Scrapling - Adaptive Web Scraping
"Effortless web scraping for the modern web."
Credits
Core Library
- Repository: https://github.com/D4Vinci/Scrapling
- Author: D4Vinci (Karim Shoair)
- License: BSD-3-Clause
- Documentation: https://scrapling.readthedocs.io
API Reverse Engineering Methodology
- GitHub: https://github.com/paoloanzn/free-solscan-api
- X Post: https://x.com/paoloanzn/status/2026361234032046319
- Author: @paoloanzn
- Insight: "Web scraping is 80% reverse engineering"
Installation
# Core library (parser only)
pip install scrapling
# With fetchers (HTTP + browser automation) - RECOMMENDED
pip install "scrapling[fetchers]"
scrapling install
# With shell (CLI tools) - RECOMMENDED
pip install "scrapling[shell]"
# With AI (MCP server) - OPTIONAL
pip install "scrapling[ai]"
# Everything
pip install "scrapling[all]"
# Browser for stealth/dynamic mode
playwright install chromium
# For Cloudflare bypass (advanced)
pip install cloudscraper
Agent Instructions
When to Use Scrapling
Use Scrapling when:
- Research topics from websites
- Extract data from blogs, news sites, docs
- Crawl multiple pages with Spider
- Gather content for summaries
- Extract brand data from any website
- Reverse engineer APIs from websites
Do NOT use for:
- X/Twitter (use x-tweet-fetcher skill)
- Login-protected sites (unless credentials provided)
- Paywalled content (respect robots.txt)
- Sites that prohibit scraping in their TOS
Quick Commands
1. Basic Fetch (Most Common)
from scrapling.fetchers import Fetcher
page = Fetcher.get('https://example.com')
# Extract content
title = page.css('h1::text').get()
paragraphs = page.css('p::text').getall()
2. Stealthy Fetch (Anti-Bot/Cloudflare)
from scrapling.fetchers import StealthyFetcher
StealthyFetcher.adaptive = True
page = StealthyFetcher.fetch('https://example.com', headless=True, solve_cloudflare=True)
3. Dynamic Fetch (Full Browser Automation)
from scrapling.fetchers import DynamicFetcher
page = DynamicFetcher.fetch('https://example.com', headless=True, network_idle=True)
4. Adaptive Parsing (Survives Design Changes)
from scrapling.fetchers import Fetcher
page = Fetcher.get('https://example.com')
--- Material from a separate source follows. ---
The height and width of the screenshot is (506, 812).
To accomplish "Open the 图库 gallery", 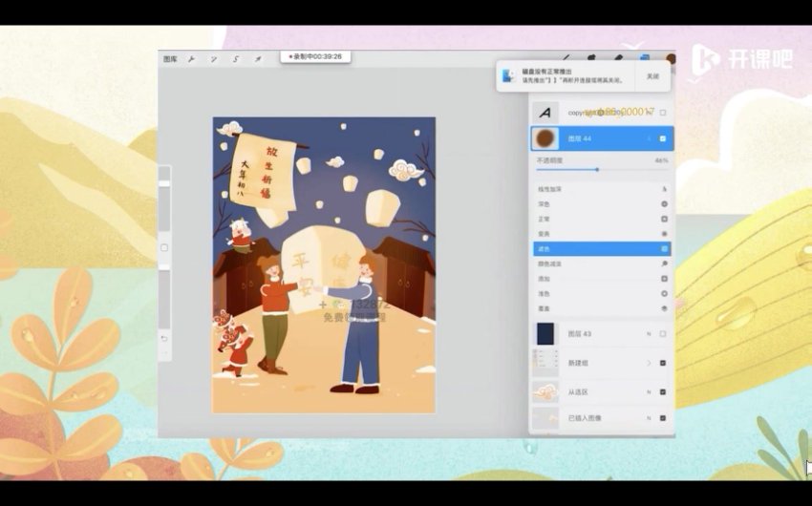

# First scrape - saves selectors
items = page.css('.product', auto_save=True)
# Later - if site changes, use adaptive=True to relocate
items = page.css('.product', adaptive=True)
5. Spider (Multiple Pages)
from scrapling.spiders import Spider, Response
class MySpider(Spider):
name = "demo"
start_urls = ["https://example.com"]
concurrent_requests = 3
async def parse(self, response: Response):
for item in response.css('.item'):
yield {"item": item.css('h2::text').get()}
# Follow links
next_page = response.css('.next a')
if next_page:
yield response.follow(next_page[0].attrib['href'])
MySpider().start()
6. CLI Usage
# Simple fetch to file
scrapling extract get https://example.com content.html
# Stealthy fetch (bypass anti-bot)
scrapling extract stealthy-fetch https://example.com content.html
# Interactive shell
scrapling shell https://example.com
Common Patterns
Extract Article Content
from scrapling.fetchers import Fetcher
page = Fetcher.get('https://example.com/article')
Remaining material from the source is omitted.